Dr. Zuhdi Jasser, president of American Forum for Democracy, addressed the question of Islamism and combating the Islamist establishment in a Monday lecture hosted by the Young Americans for Freedom and Notre Dame College Republicans.
Islam is often viewed through the lens of terrorism, but, for Jasser, this explanation is insufficient because it fogs the narrative of what is happening within the Muslim community, Jasser said.
“If we simply treat the symptom of terrorism, we’re not going to get anywhere,” Jasser said. “We’ll continue this sort of ‘whack-a-mole’ program that does not deal with the central problem.”
Jasser said the Islamist establishment is the root cause of the issues Muslims and Islam face.
“There are always two parties — the party of the past and the party of the future; the establishment and the movement,” Jasser said, evoking a quote from Ralph Waldo Emerson.
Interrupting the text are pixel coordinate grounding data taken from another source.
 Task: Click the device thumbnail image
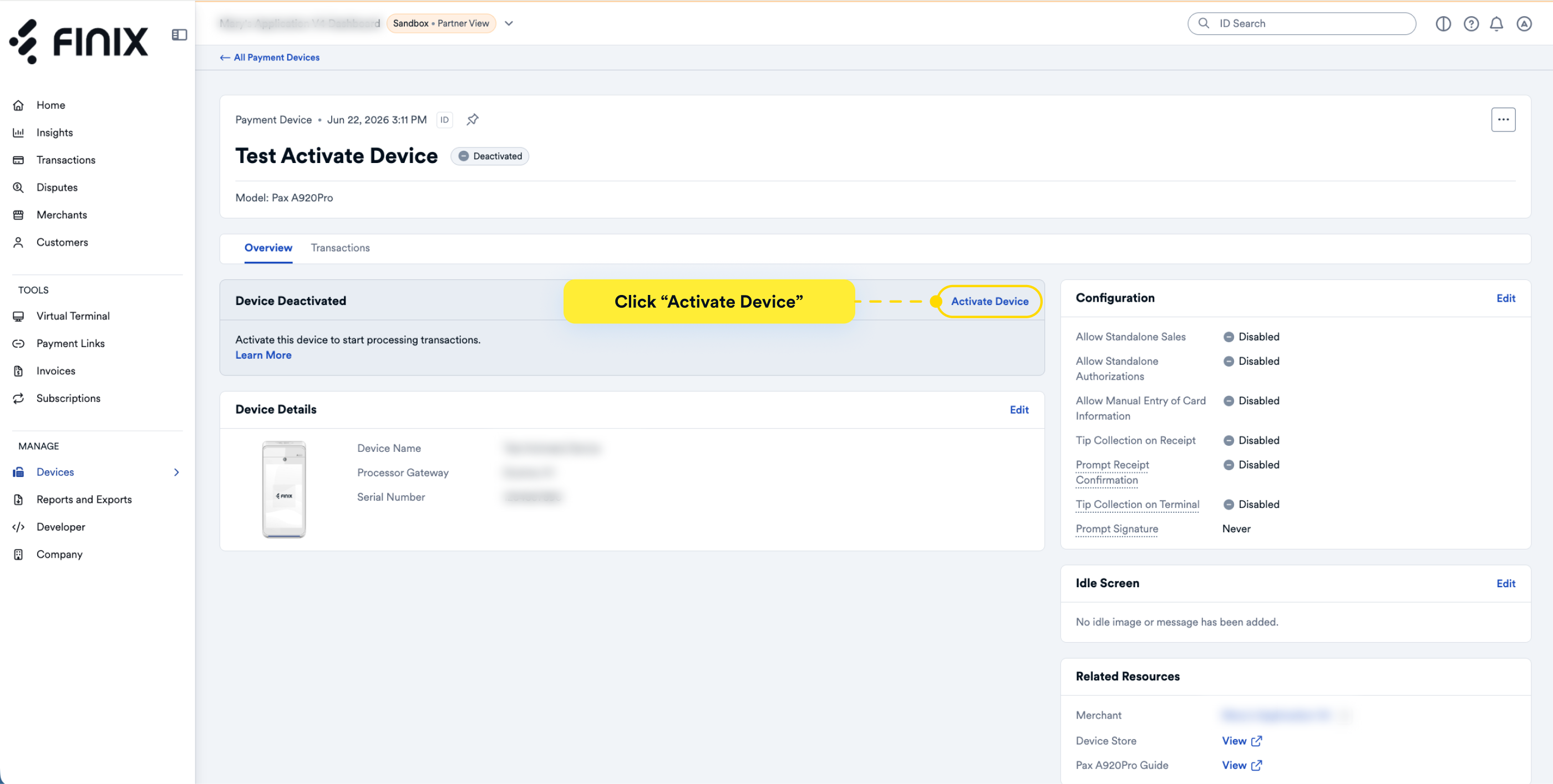pyautogui.click(x=284, y=488)
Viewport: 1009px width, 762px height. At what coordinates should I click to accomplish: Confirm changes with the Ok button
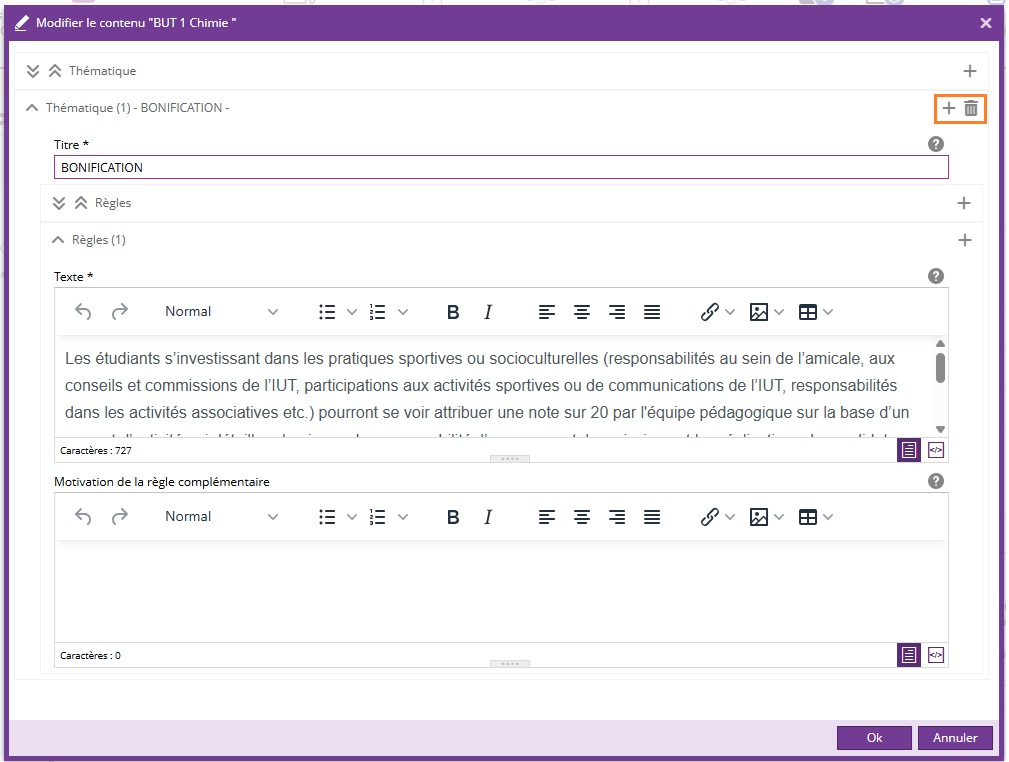tap(874, 738)
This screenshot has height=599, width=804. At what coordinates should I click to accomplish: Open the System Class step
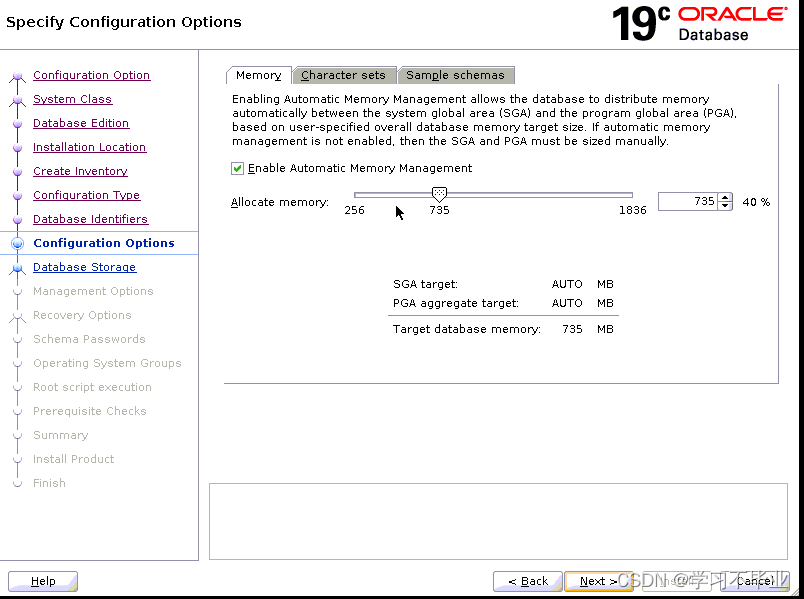tap(72, 98)
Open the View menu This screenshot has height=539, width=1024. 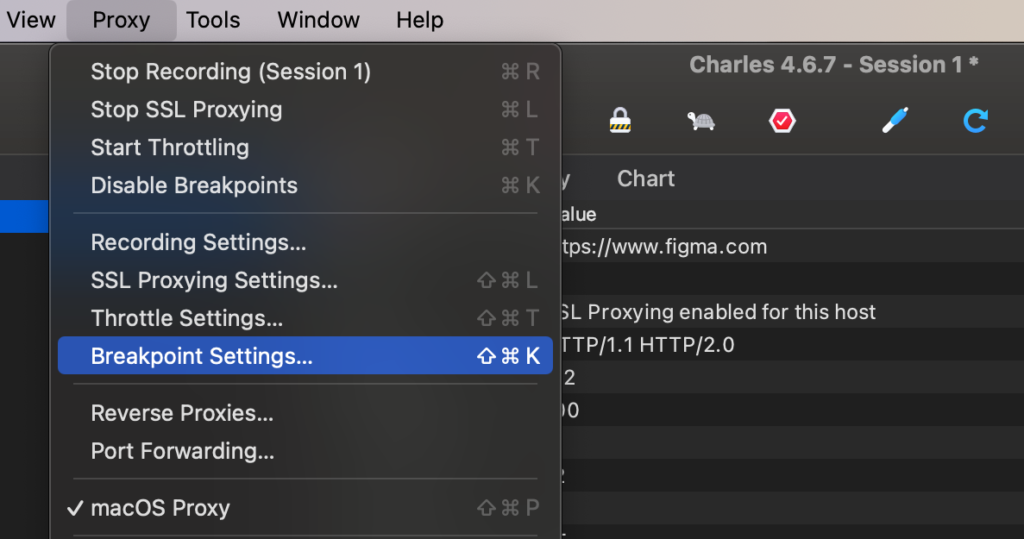coord(31,20)
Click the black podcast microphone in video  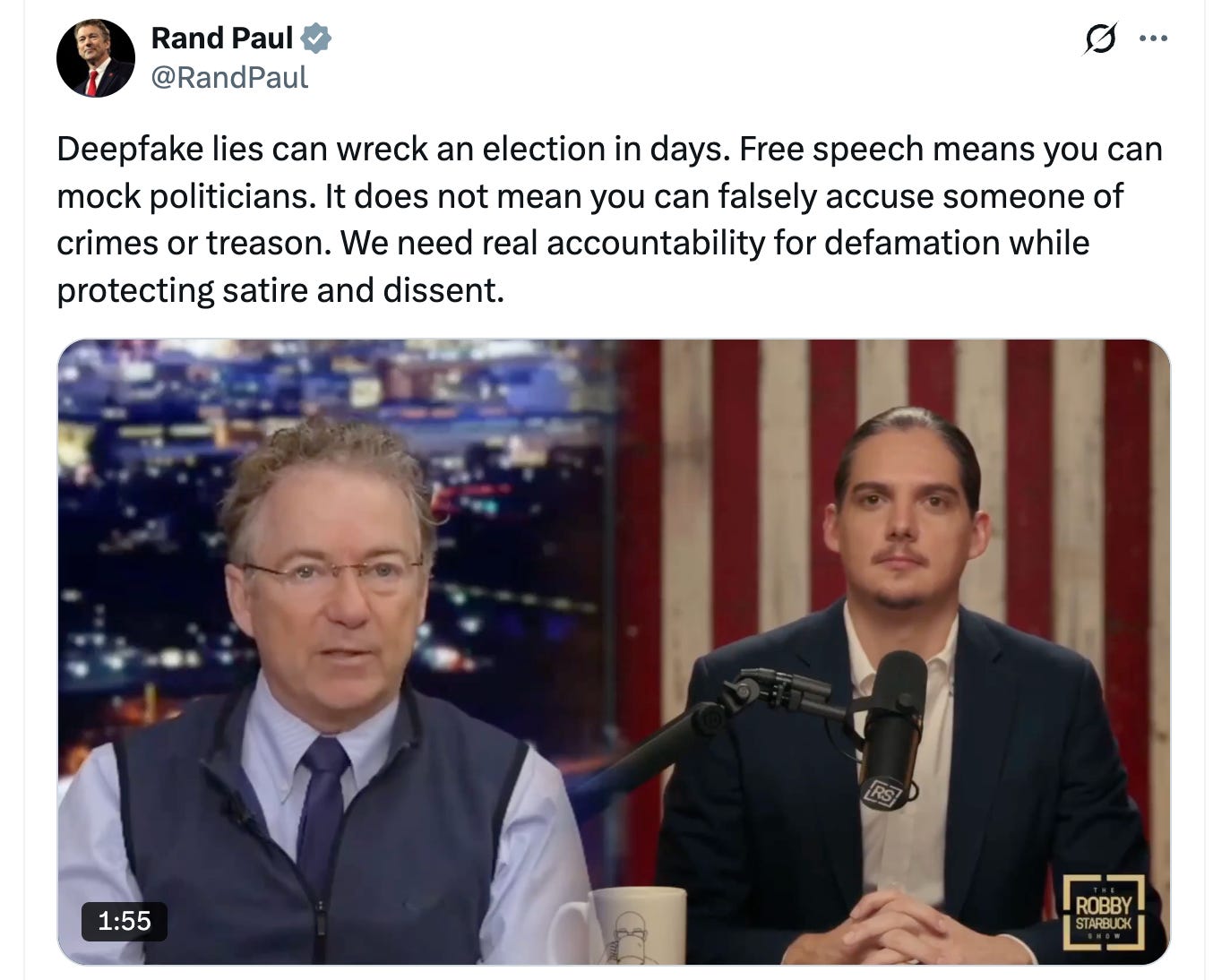[893, 727]
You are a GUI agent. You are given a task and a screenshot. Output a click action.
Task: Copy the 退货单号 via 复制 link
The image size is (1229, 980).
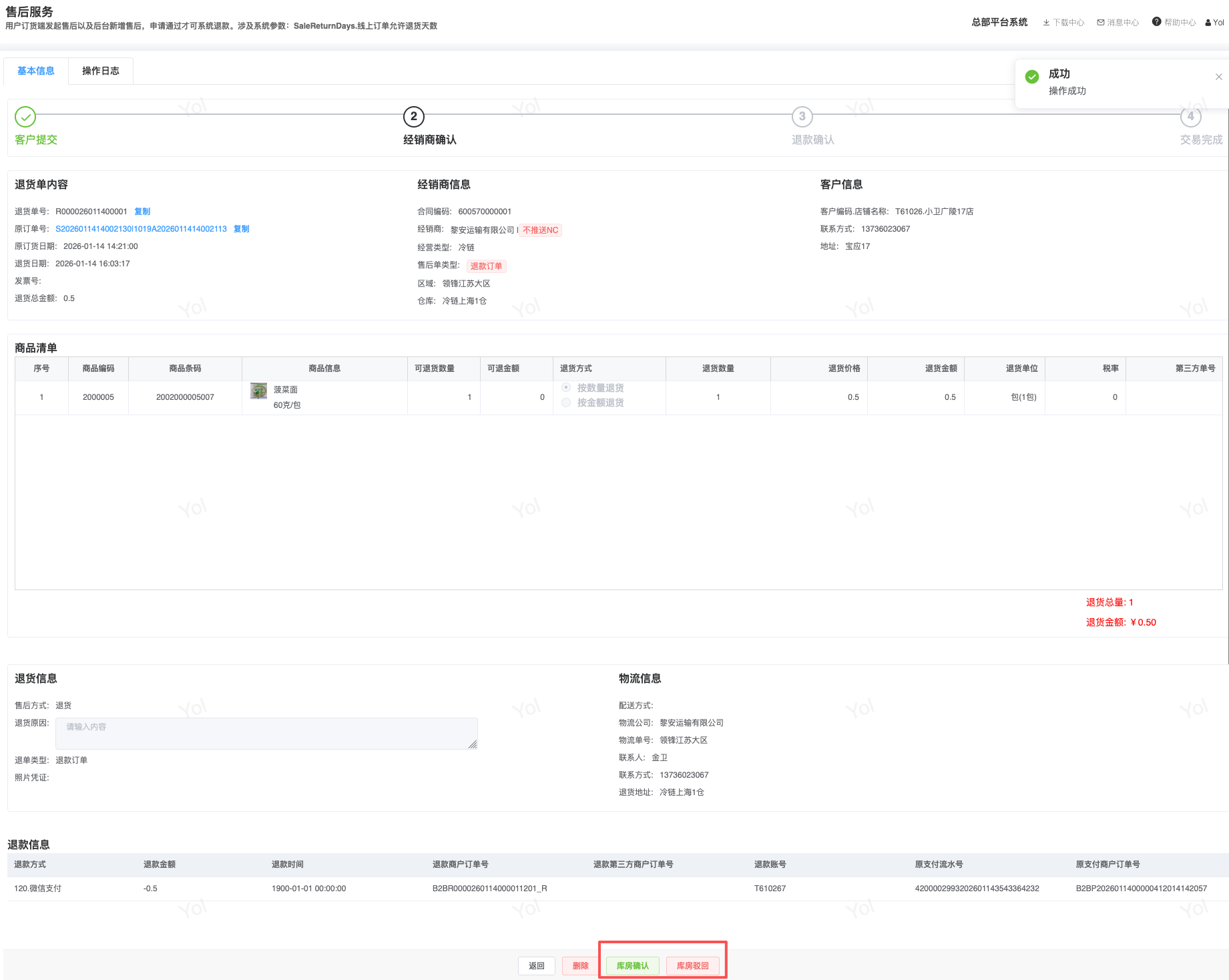tap(142, 212)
The Islamic Establishment is mostly outside of the United States, and unlike Christianity throughout Europe in the 17th century, there has been no revolution within Islam, Jasser said. As a result, Jasser said, there is often a disconnect between the lay Muslim community in America and the Muslim leadership who are often Islamist in ideology.
“What radicalizes the militants [is the establishment] telling them that they would die for the Islamic state,” Jasser said. “What inoculated [Jasser] against radicalization, was the belief that the only thing [Jasser] ever want[s] to die for is the United States, a country built on a constitution that separated mosque, or church and state.”
Jasser noted that Iran has the largest rate of people converting to atheism due to the fact that the people do not want to be governed by a theocracy. Thus, he suggests that in order to combat radicalization, there is a need to separate mosque and state in Islamic nations, and the only way to do this is through a period of revolution.
In 2011, many Arab nations experienced revolution, in what has become known as the Arab Spring, and Jasser believes these movements have changed the entire narrative.
“What changed with the revolutions is that, for so long in the 20th century we thought that the Middle East and Muslim consciousness was inextricably wedded to being either theocracts or being under military dictatorship,” Jasser said. ”Ultimately the revolutions began a process of modernization.”
Though revolution may be difficult and painful, it is an important ingredient for a nation’s evolution, Jasser said, as for over 30 years in the 17th century, western European nations were involved in wars against theocracies. Today, Jasser suggests, Islam is going through a similar transformation.
But, the war against radicalization cannot be won through military action. Instead, Jasser suggested the United States and other Western nations must begin the campaign by countering the ideology.
“The main laboratory where we can do reform and renewal is in the West,” he said. “It is time for us to take the offense against these guys ideologically. We’re not going to win this war militarily.”